- Born: 1 June 1868 London
- Died: 2 September 1950 (aged 82) Hemel Hempstead, Herts
- Allegiance: United Kingdom
- Branch: British Army
- Rank: Lieutenant-Colonel
- Unit: 4th Bn the Bedfordshire Regiment
- Conflicts: World War I
- Awards: OBE
- Other work: DL Herts and JP for Herts and Middlesex

= Walter Halsey =

British Army officer

Sir Walter Johnston Halsey, 2nd Baronet, OBE, DL, JP (1 June 1868 - 2 September 1950), sometime DL and JP for Hertfordshire and Middlesex, and chair. Legal Insurance Co. He succeeded to the title on the death of his father in 1927.

The son of Sir Frederick Halsey, the 1st Baronet, he was born in the parish of St George's, Hanover Square, London, England, and educated at Eton. Halsey was a member of the prominent Halsey family of Hertfordshire, whose seat was at Gaddesden Place, near Hemel Hempstead, his grandfather, Thomas Plumer Halsey, was Member of Parliament for Hertfordshire from 1847 to 24 April 1854.

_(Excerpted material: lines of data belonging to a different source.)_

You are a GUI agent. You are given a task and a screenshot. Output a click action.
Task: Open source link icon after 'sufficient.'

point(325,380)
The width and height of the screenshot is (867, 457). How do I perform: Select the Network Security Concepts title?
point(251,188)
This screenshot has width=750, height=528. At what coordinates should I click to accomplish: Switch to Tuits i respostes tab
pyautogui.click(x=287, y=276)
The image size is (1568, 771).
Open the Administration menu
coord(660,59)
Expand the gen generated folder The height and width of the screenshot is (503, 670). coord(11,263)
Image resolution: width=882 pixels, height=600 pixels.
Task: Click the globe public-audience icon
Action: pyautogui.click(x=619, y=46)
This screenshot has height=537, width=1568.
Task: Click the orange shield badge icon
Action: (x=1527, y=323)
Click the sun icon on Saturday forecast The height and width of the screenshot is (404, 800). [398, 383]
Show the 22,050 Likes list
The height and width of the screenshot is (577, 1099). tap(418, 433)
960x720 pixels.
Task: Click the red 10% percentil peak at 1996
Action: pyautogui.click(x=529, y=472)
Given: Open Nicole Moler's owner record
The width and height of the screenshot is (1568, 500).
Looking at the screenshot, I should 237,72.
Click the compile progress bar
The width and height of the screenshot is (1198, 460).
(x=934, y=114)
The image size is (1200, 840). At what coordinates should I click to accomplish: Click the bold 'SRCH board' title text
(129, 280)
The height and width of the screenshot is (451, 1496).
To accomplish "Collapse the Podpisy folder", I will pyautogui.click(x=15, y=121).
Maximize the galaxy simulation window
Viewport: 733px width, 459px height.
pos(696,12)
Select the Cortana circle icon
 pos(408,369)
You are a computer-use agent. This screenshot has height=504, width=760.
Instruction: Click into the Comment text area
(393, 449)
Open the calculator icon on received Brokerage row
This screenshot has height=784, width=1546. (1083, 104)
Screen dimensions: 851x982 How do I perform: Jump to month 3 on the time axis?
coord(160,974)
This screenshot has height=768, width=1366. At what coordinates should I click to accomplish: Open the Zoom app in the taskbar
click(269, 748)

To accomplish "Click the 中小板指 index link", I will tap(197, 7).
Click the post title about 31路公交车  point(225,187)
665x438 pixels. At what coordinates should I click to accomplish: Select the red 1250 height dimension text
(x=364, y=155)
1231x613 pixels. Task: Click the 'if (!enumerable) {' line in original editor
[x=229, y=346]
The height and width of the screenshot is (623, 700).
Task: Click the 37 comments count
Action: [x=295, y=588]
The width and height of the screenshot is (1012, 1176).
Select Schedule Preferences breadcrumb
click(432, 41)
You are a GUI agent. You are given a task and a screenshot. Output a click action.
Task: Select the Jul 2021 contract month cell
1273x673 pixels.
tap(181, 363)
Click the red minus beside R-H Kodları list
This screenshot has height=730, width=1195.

Halsey married Agnes Marion, the daughter of William MacAlpine Leny, on 28 July 1896. He was appointed OBE in 1920, a JP, and was a Lieutenant-Colonel in the 4th Bn the Bedfordshire Regiment, serving in World War I as a Staff Captain DAAG and AAG. On 13 October 1917, he was appointed a deputy lieutenant of Hertfordshire.

He was the father of Captain Sir Thomas Halsey DSO (1898–1970), the 3rd Baronet.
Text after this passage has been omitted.